O IPCC é um painel intergovernamental da ONU. Ele é a principal referência sobre mudanças climáticas porque reúne os mais conceituados pesquisadores do mundo para fazer periodicamente o levantamento científico sobre o tema.  O Segundo Relatório contou com a participação de 270 autores de 67 países, dos quais 5 são brasileiros. Além disso, foram mais de 675 autores contribuidores, mais de 34 mil artigos e mais de 62 mil revisões e comentários. O relatório identifica também lacunas na ciência e traz diversas inovações. O IPCC é apresentado em diferentes versões, que vai de um relatório extremamente técnico com milhares de páginas a uma versão enxuta para tomadores de decisão – esse último é aprovado pela plenária do IPCC, que inclui representantes governamentais.

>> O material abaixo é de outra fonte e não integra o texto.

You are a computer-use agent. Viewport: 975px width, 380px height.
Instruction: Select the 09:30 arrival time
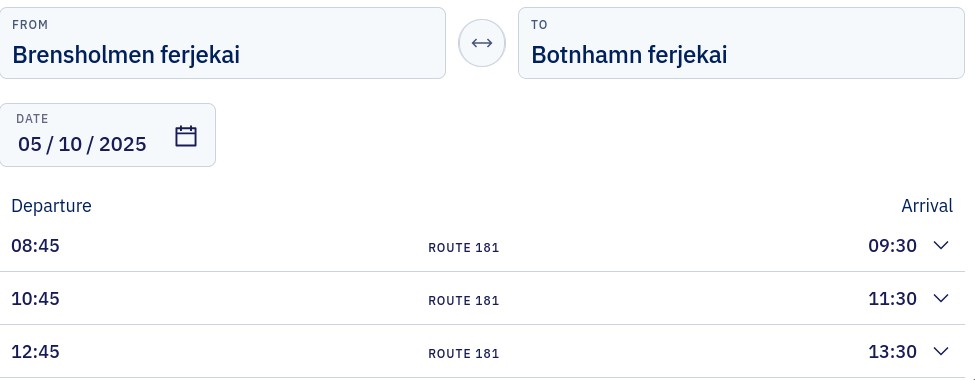tap(892, 246)
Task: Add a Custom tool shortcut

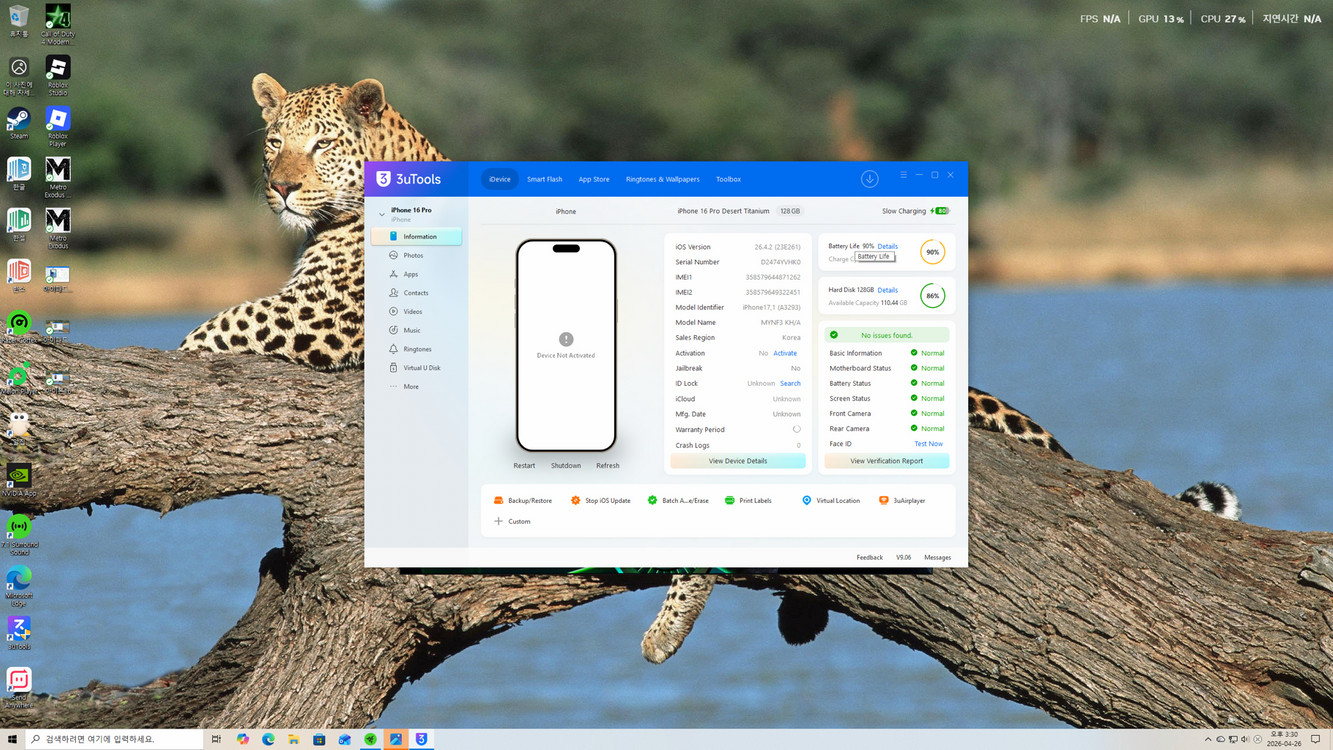Action: 512,522
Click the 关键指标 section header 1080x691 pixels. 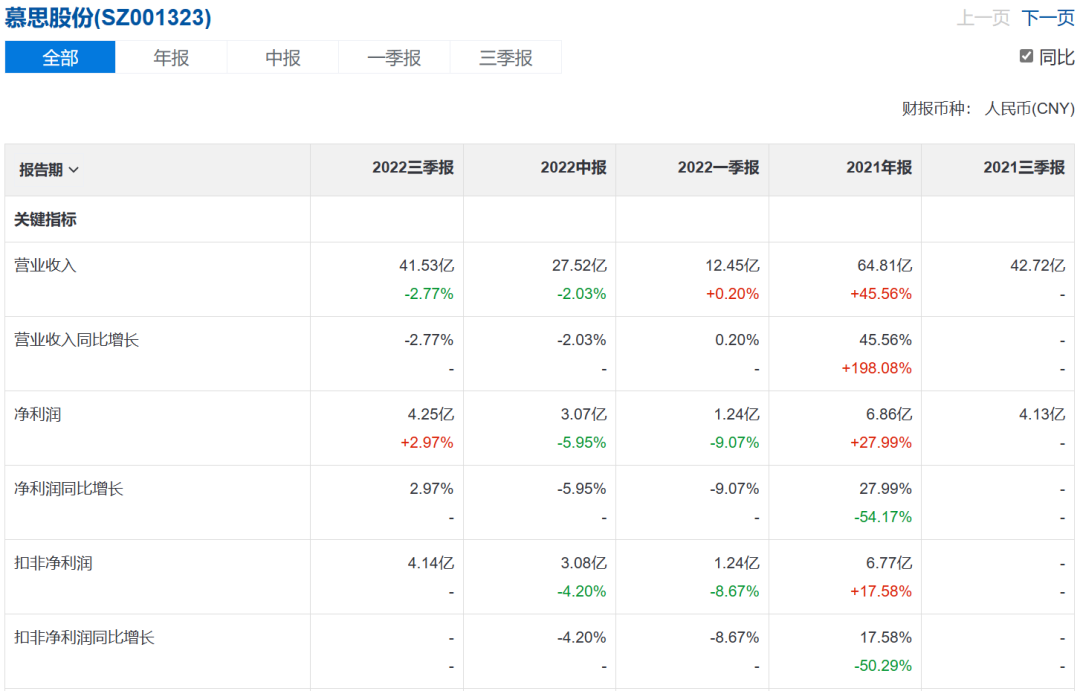click(x=45, y=219)
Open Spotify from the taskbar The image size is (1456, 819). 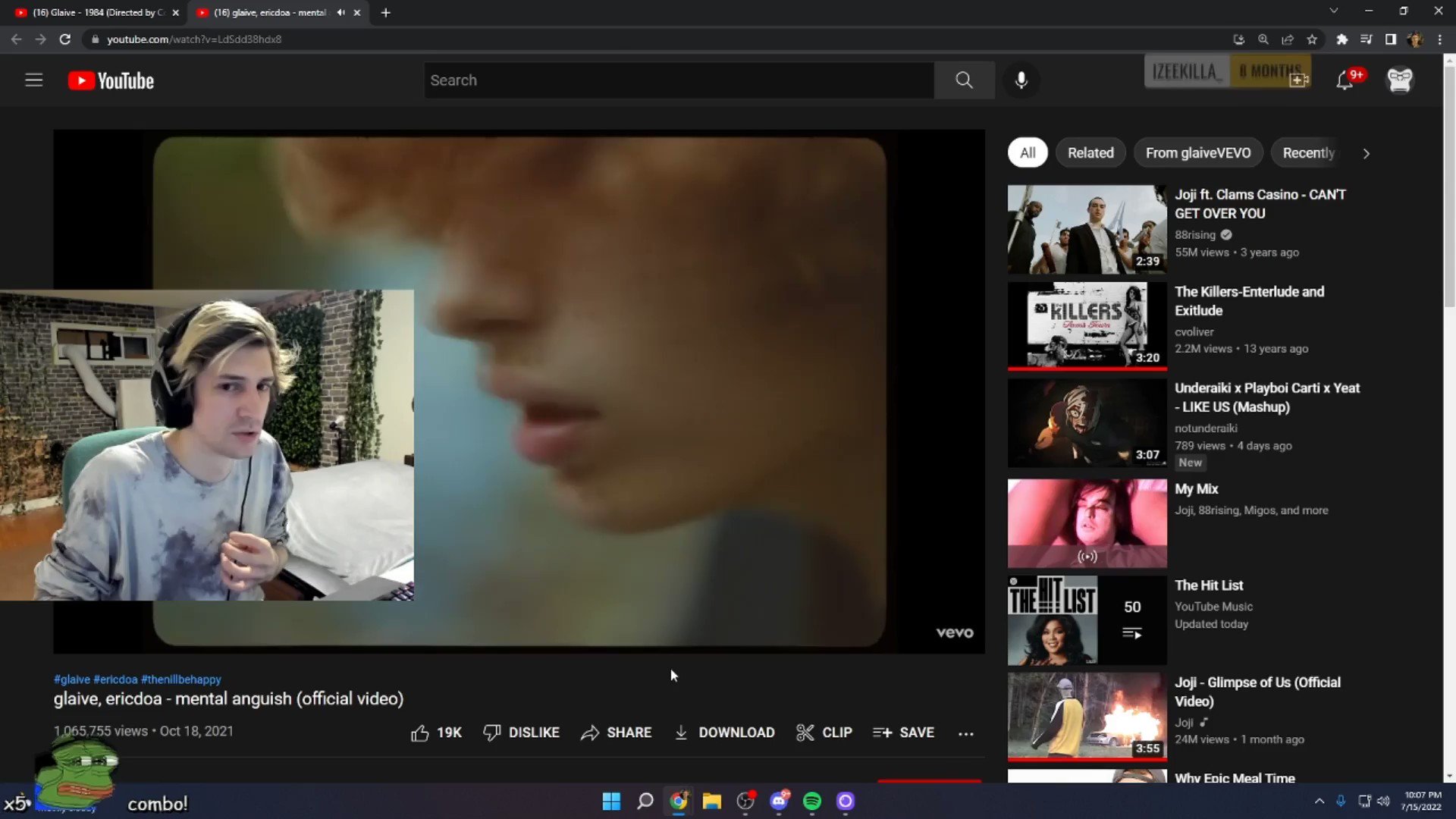(x=811, y=802)
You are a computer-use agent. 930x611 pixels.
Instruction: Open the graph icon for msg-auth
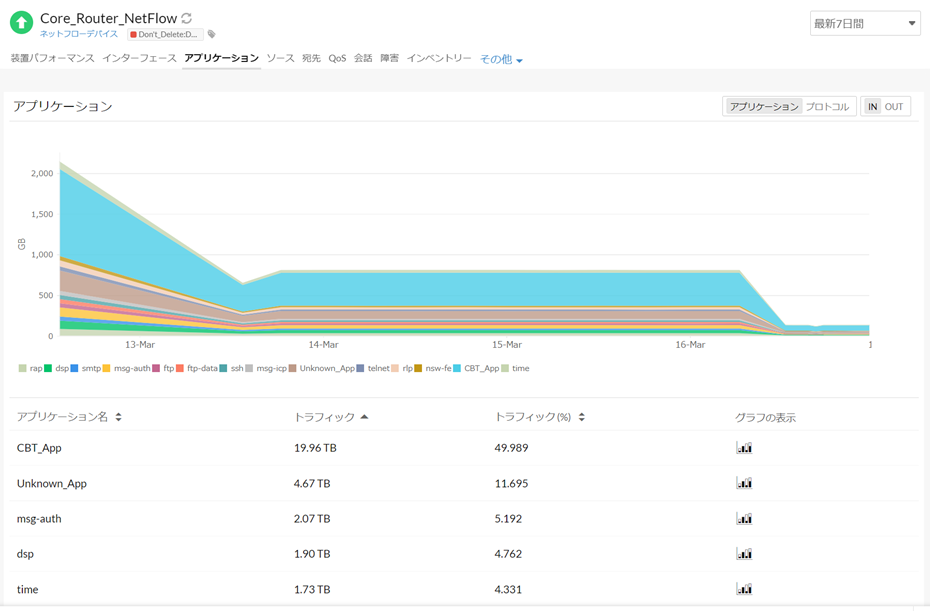[x=743, y=519]
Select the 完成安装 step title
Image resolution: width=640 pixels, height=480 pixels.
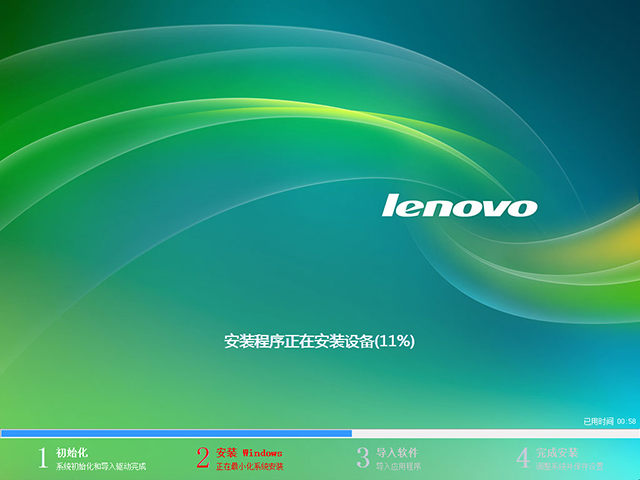pyautogui.click(x=557, y=452)
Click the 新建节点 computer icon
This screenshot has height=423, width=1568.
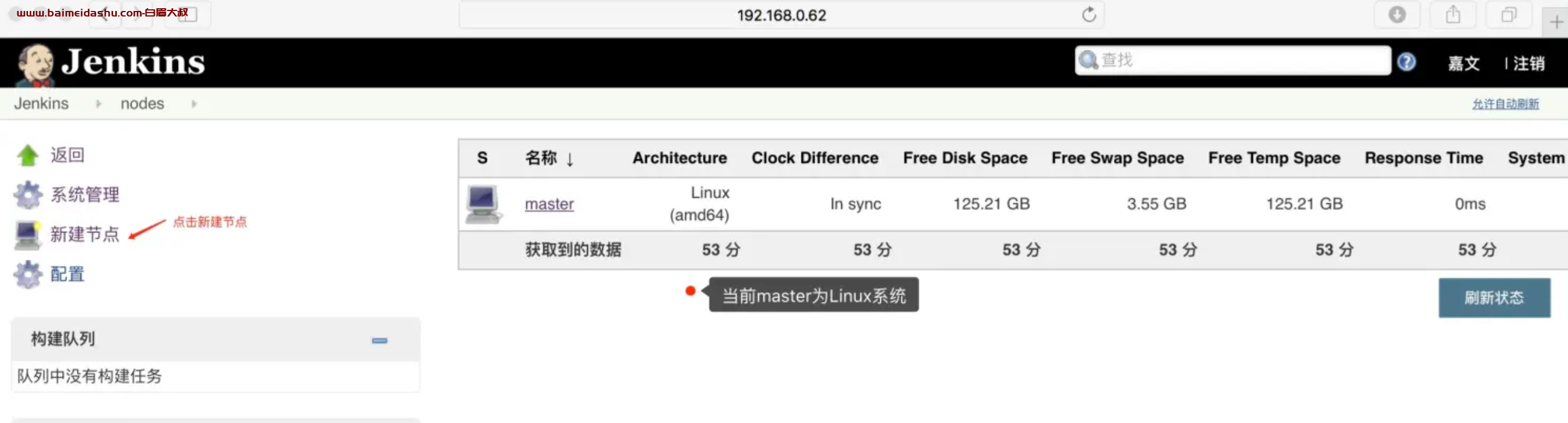pos(28,235)
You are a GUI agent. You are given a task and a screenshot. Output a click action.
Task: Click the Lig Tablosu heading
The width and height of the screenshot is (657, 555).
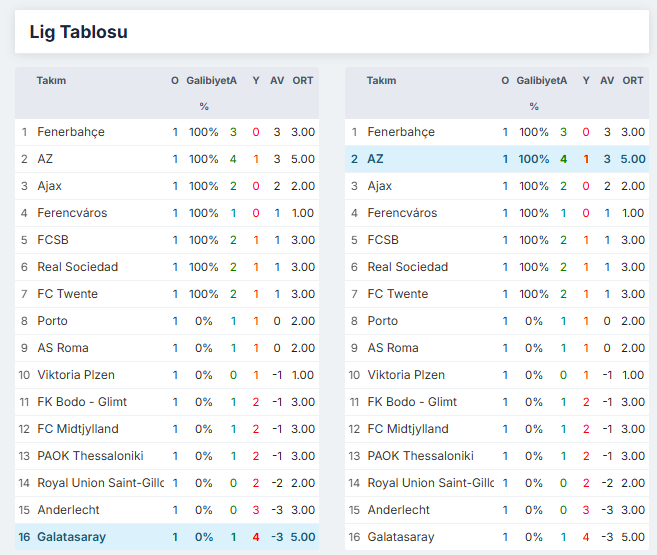78,32
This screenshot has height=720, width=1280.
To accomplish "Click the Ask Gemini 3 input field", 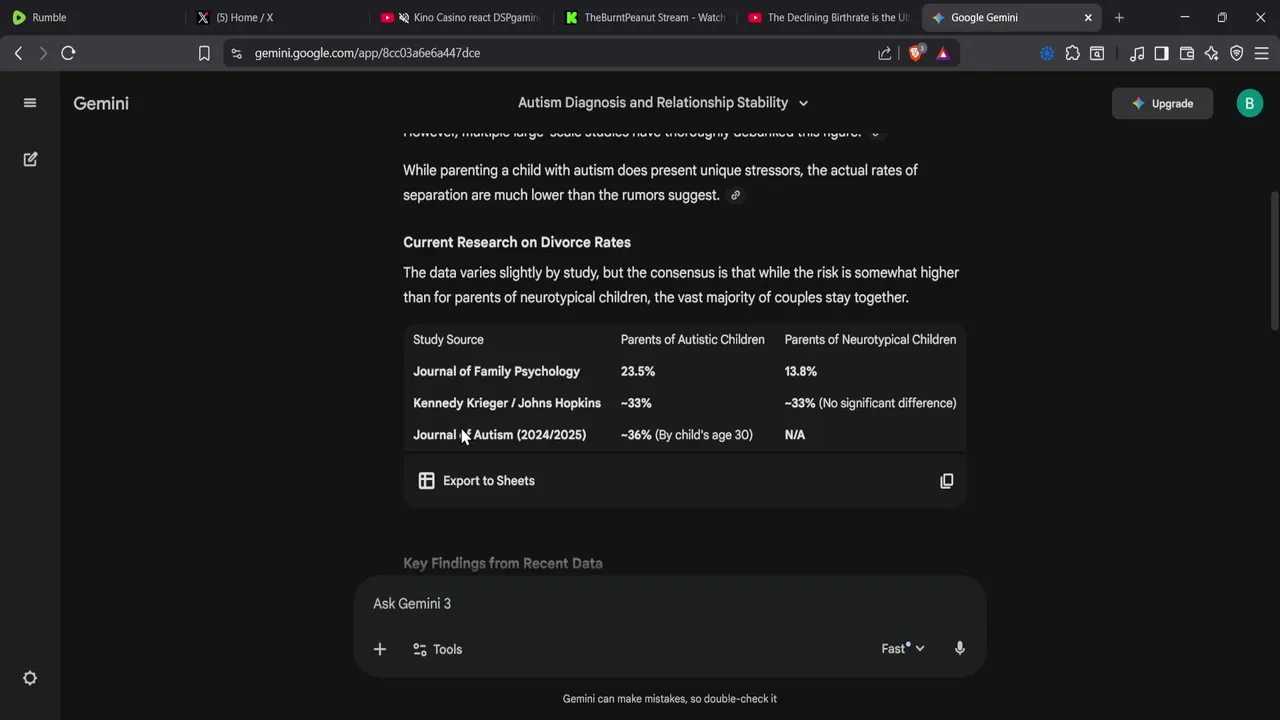I will (x=660, y=604).
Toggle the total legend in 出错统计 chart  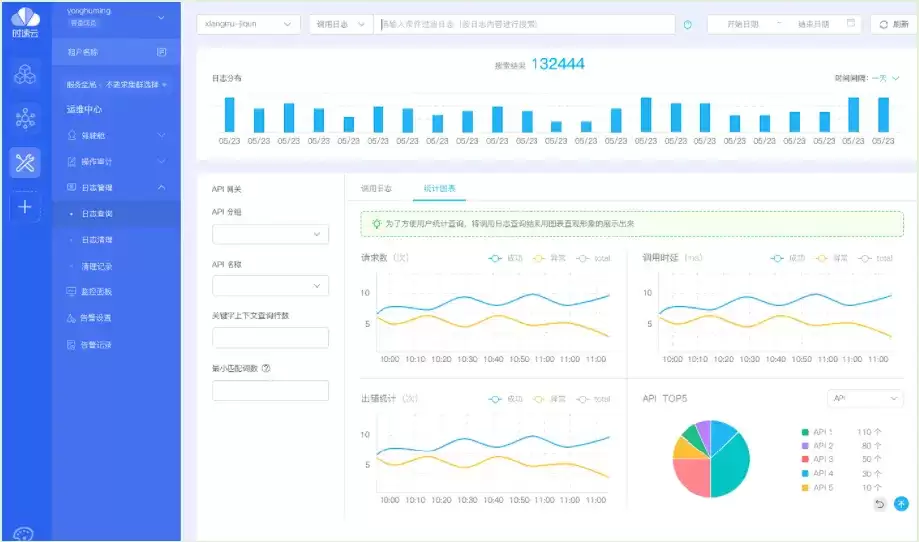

O novo relatório, divulgado no final de fevereiro, identifica as oportunidades para redução de riscos, construção de estratégias e resiliência para o futuro.  Ele comprova que muitos dos efeitos e impactos das mudanças climáticas já estão sendo sentidos hoje, não sendo mais projeções distantes.

Entenda os conceitos impacto, vulnerabilidade e adaptação

Segundo o Glossário do IPCC, impactos são as consequências de quando um risco se realiza. São resultados da interação de perigos relacionados ao clima, exposição e vulnerabilidade. Quanto maior a exposição ou vulnerabilidade ao risco, maiores serão as consequências do evento perigoso.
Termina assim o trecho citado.